Negative power means is that the power supply was dumping energy into the circuit. Positive power means that energy is leaving the circuit. All of the resistive power was positive. The resistors are where power is leaving the circuit.

• At this point MuPAD and MatLab are taking just about the same amount of time to use.
• MuPAD attaches symbols to the answers .. creates a better context to interpret the answers
• MatLab (linear algebra) creates patterns in the input that help check for mistakes
• Confidence is building that the two ways are enough different, that when the answers match can assume have not made any mistakes
• The single 1 in the = column is enough to trigger all the currents and voltages in the solution.
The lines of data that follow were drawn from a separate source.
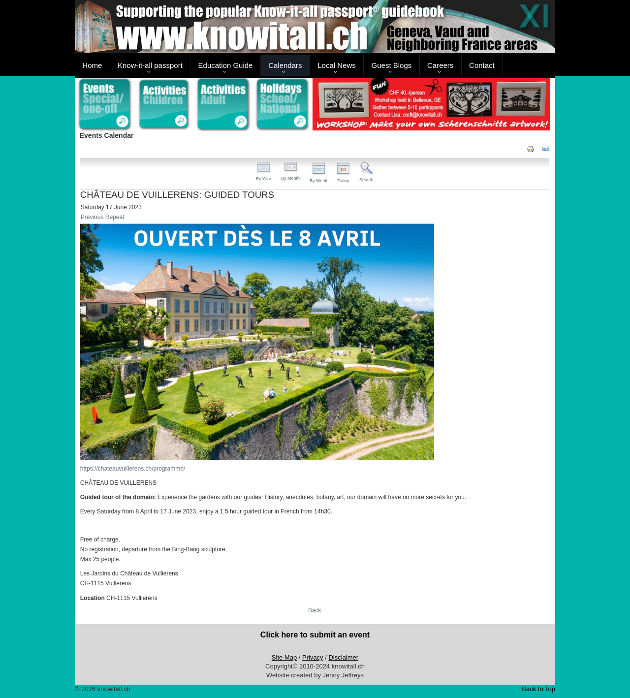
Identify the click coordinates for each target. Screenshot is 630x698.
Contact (482, 65)
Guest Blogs (392, 65)
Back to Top (538, 689)
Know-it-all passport (150, 65)
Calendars (285, 65)
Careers (440, 65)
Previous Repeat (103, 217)
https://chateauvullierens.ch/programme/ (132, 468)
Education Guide (225, 65)
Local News (336, 65)
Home (92, 65)
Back (314, 610)
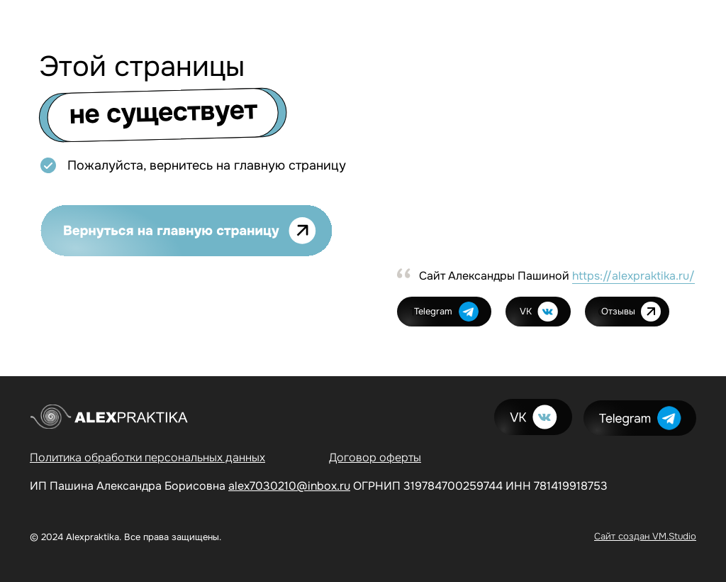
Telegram (433, 311)
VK (526, 311)
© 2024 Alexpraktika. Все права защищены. (125, 537)
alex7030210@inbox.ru (289, 485)
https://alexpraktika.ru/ (633, 275)
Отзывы (618, 311)
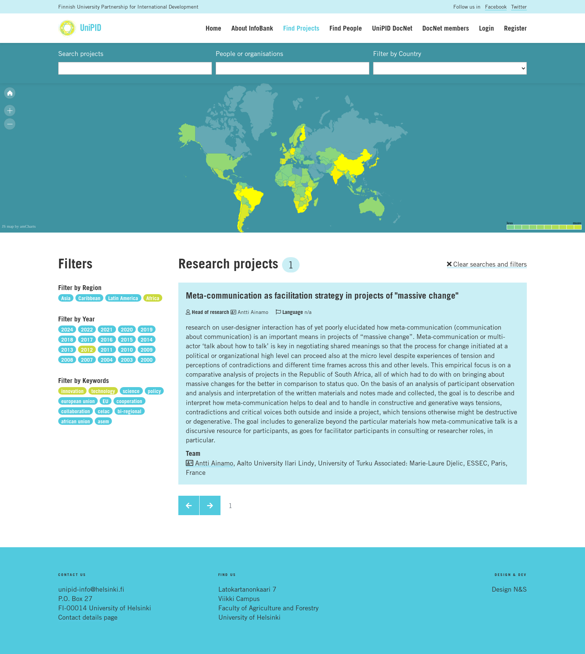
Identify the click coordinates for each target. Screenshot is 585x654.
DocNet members (445, 28)
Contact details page (88, 617)
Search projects (80, 53)
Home (213, 28)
The one comes from a source. Multiple numbers in this column probably mean there are multiple sources.
• This circuit looks like course or most significant is on the left, and least significant (smallest) is on the right. Is almost a kind of display system.
• The simulation does this math also, but it uses a drawing as it's input, then follows the steps above. Even still, confidence in the simulation tool is building.